Because Sinclair Paint did not apply, the court looked to the general test for whether something is a “tax” subject to Proposition 13. The court explained that the hallmarks of a tax are: (1) it is compulsory, and (2) the payor receives nothing of particular value for payment. The court found that, regardless of the fact that the cap-and-trade program may increase the cost of doing business in California, the purchase of allowances through the Board’s auction is voluntary; businesses must simply make the judgment whether it is more beneficial to the company to make the purchase required by the program than to reduce emissions. In addition, the court emphasized that no entity has a vested right to pollute. Once purchased, the allowances are valuable, tradable commodities, conferring on the holder the privilege to pollute the air. Thus, the court found that participation in the auction system is voluntary and the purchaser receives a specific thing of value, so the auction system does not impose a tax.
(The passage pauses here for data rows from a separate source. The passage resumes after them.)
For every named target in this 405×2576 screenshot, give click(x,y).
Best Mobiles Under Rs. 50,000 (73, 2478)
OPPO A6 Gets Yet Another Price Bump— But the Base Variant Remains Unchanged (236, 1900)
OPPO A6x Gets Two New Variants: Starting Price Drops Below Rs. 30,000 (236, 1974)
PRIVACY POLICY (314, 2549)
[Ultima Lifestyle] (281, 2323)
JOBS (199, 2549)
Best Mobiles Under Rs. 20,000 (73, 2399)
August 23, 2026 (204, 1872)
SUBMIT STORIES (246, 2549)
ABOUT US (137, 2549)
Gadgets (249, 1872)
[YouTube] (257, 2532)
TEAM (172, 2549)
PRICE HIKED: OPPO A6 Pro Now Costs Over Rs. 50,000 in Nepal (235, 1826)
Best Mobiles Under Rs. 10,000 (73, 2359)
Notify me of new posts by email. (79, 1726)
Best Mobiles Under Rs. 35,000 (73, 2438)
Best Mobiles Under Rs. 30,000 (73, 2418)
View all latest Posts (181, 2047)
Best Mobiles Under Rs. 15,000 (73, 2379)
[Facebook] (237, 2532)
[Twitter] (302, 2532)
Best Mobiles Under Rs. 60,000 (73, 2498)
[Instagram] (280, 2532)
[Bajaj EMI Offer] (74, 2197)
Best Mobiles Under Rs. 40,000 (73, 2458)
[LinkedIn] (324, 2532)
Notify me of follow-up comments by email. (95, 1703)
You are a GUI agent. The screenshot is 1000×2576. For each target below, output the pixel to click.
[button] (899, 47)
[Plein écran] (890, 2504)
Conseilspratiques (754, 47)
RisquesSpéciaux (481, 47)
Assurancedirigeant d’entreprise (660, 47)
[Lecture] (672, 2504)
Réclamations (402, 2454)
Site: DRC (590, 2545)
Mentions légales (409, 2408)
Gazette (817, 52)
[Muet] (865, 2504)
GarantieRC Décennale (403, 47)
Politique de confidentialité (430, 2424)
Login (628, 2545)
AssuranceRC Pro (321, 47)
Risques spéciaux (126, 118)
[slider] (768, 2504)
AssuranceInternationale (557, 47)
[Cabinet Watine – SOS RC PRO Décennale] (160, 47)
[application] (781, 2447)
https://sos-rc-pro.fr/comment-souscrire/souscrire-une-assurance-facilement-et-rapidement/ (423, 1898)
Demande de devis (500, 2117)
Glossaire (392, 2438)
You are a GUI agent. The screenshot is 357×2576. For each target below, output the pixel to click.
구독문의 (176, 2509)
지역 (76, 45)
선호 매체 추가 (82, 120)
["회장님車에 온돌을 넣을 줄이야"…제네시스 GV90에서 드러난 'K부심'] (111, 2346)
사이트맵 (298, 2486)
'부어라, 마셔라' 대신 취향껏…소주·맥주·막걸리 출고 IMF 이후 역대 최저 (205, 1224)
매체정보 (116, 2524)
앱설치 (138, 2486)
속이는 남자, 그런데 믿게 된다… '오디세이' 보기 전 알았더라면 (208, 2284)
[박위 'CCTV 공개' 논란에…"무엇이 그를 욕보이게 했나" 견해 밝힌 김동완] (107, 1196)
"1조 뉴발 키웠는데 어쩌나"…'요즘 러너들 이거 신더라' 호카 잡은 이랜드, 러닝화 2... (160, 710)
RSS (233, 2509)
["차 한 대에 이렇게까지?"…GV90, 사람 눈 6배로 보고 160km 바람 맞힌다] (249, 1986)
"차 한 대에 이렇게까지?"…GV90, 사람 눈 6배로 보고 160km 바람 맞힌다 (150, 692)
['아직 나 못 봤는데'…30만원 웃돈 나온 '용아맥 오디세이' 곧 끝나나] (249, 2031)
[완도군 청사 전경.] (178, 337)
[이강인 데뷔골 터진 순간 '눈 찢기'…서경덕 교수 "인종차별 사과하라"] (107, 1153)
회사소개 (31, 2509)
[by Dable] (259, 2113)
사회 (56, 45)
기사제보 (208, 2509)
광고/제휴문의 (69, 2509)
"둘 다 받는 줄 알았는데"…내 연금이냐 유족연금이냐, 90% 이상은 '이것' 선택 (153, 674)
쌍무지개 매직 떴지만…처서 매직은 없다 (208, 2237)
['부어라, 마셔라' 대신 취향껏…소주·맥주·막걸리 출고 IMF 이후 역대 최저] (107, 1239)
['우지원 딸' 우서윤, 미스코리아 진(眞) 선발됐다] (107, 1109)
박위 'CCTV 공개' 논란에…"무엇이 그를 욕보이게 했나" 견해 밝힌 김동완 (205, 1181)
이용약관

Justice Hull concurred with the majority’s analysis of the first question, but disagreed with the second part of the opinion. In a lengthy dissent, Justice Hull argued that the cap-and-trade program is a tax because: (1) the purchase of auction credits by certain businesses is not voluntary, (2) the auction credits do not confer property rights, and (3) the use of the auction proceeds must be considered for determining whether a State exaction is a tax. Thus, Justice Hull concluded that the program is a “tax” of sorts, and because it was not passed by a 2/3 vote of the State Legislature, it violates Proposition 13.